▸ **Document source**
- - -
La consanguinité et la connivence des élites constituent un autre facteur de perturbation de la juste appréciation de la performance des dirigeants : « le copinage entre dirigeants et membre du Comité de rémunération8 explique également en partie l’attribution de rémunération élevée »9. La formation et le type de management des dirigeants sont effectivement encore très endogames et installent de précieux réseaux où l’amitié le dispute souvent à un intérêt personnel bien compris. Dans un tel contexte, il peut s’avérer délicat – voire risqué pour la suite d’une carrière – de contester trop vigoureusement la valeur de la performance d’un ancien collègue et la rémunération qui s’y attache.
QUE FAIRE ?
- - -
▸ **Données enregistrées**
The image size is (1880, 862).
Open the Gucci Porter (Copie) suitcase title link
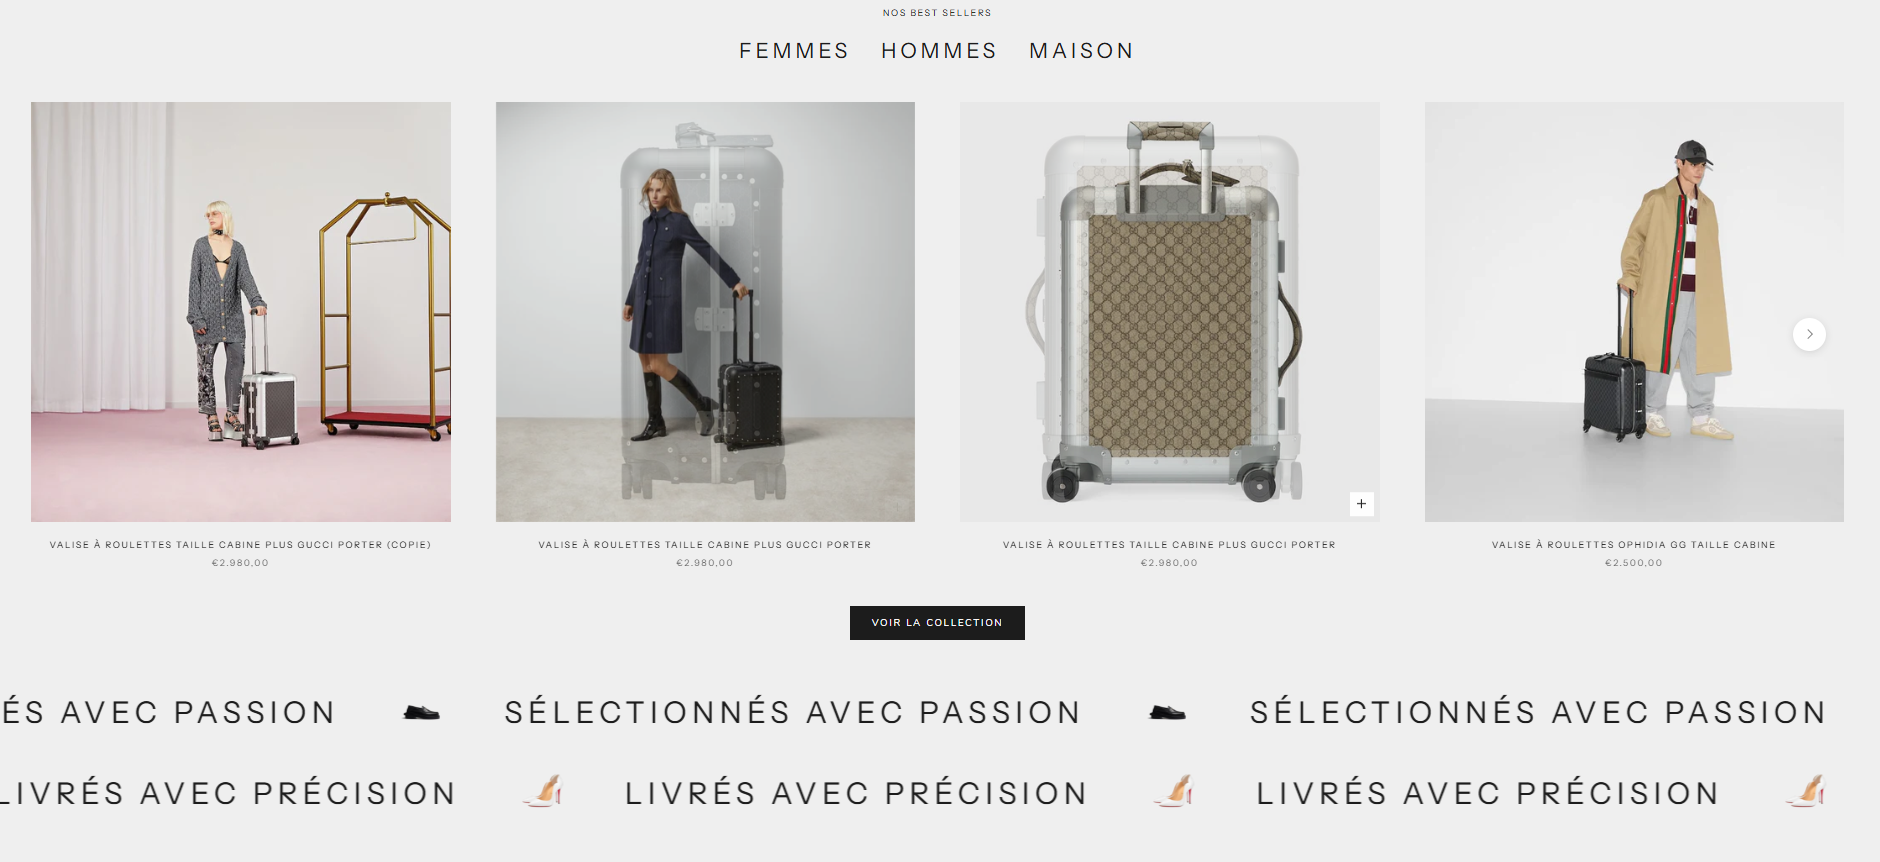pyautogui.click(x=240, y=545)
- - -
▸ **Consigne**
Recopiez mot pour mot, s'il vous plaît, l'intégralité du document source sur la rémunération des dirigeants. La liste n'a aucun lien avec le document source.

▸ **Solution ci-dessous**
La consanguinité et la connivence des élites constituent un autre facteur de perturbation de la juste appréciation de la performance des dirigeants : « le copinage entre dirigeants et membre du Comité de rémunération8 explique également en partie l’attribution de rémunération élevée »9. La formation et le type de management des dirigeants sont effectivement encore très endogames et installent de précieux réseaux où l’amitié le dispute souvent à un intérêt personnel bien compris. Dans un tel contexte, il peut s’avérer délicat – voire risqué pour la suite d’une carrière – de contester trop vigoureusement la valeur de la performance d’un ancien collègue et la rémunération qui s’y attache.
QUE FAIRE ?